Loom is still alive! 😄 https://github.com/aysylu/loom/commits/master
possibly a stupid question: does asami allow you to associate weights (or other properties) to edges?
(Like setting properties on a relationship in Neo4j: (:Person {person_id:'123'})-[:FRIEND {date:'1972-01-01'}]->(m:Person {person_id:'456'})
[I.e. Person 123 and Person 456 have been friends since 1972-01-01] )
If you use the in-memory multi graph then yes
URL scheme is asami:multi:
You can add edges multiple times, or if you use the graph update function on a connection, you can update the graph with another function that lets you set the number more directly
(The index keeps a count value for edges. It does not store multiple edges)

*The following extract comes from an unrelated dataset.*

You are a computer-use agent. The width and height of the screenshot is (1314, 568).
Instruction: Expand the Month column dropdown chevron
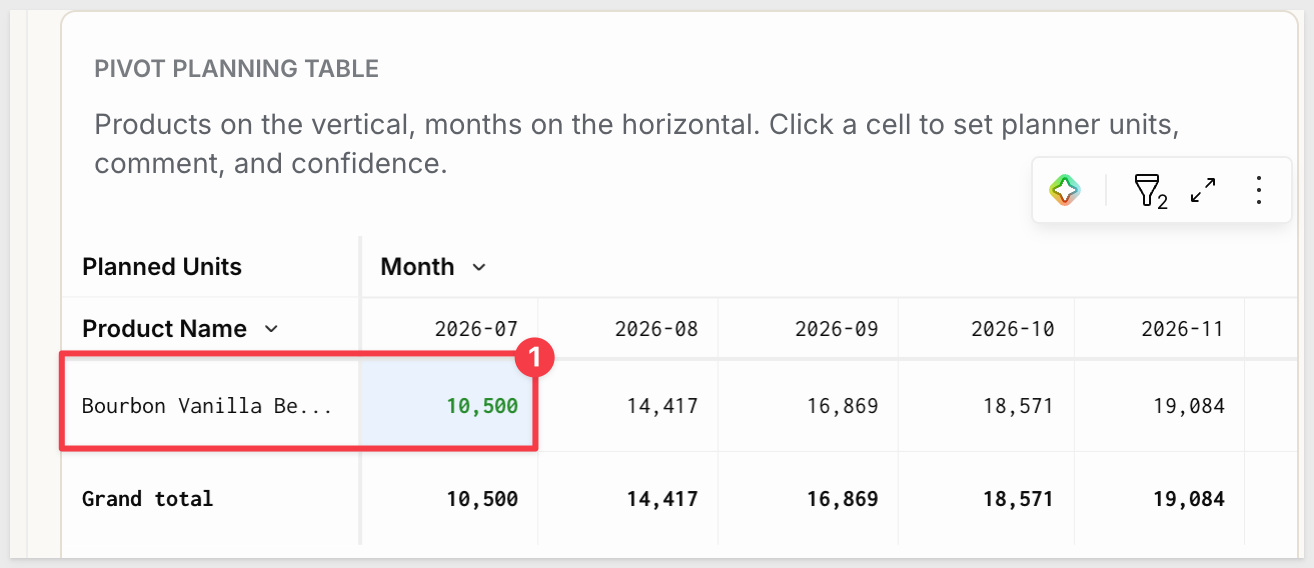click(479, 267)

Cisco was using this specifically to weight edges that were being displayed, so the plotting algorithm could make useful decisions on layout
This is done by passing a connection to the function asami.storage/transact-update
along with a function that receives a graph and a transaction number to use.
That function can then call asami.multi-graph/multi-graph-add
e.g.
(storage/transact-update my-connection
(fn [graph txid]
(multi-graph/multi-graph-add graph entity attribute value txid weight)))
Oh, sorry @kiran.joshi. I was on my phone and didn’t read the full question about other properties.
For now, multigraphs have weight
Durable storage has allocated an ID for every statement (i.e. each individual edge), and properties can be given to these. BUT… I haven’t exposed it, because I don’t know what the API should look like yet
I thought that this was a decision I could put off for a while longer, because no one had asked for it 🙂
This isn’t an afterthought. It would be slightly cheaper to not have these IDs. But I wanted to support reification on edges, specifically like this, so I built it in
If anyone has ideas on how they want to access this (specifically, by querying), then please let me know.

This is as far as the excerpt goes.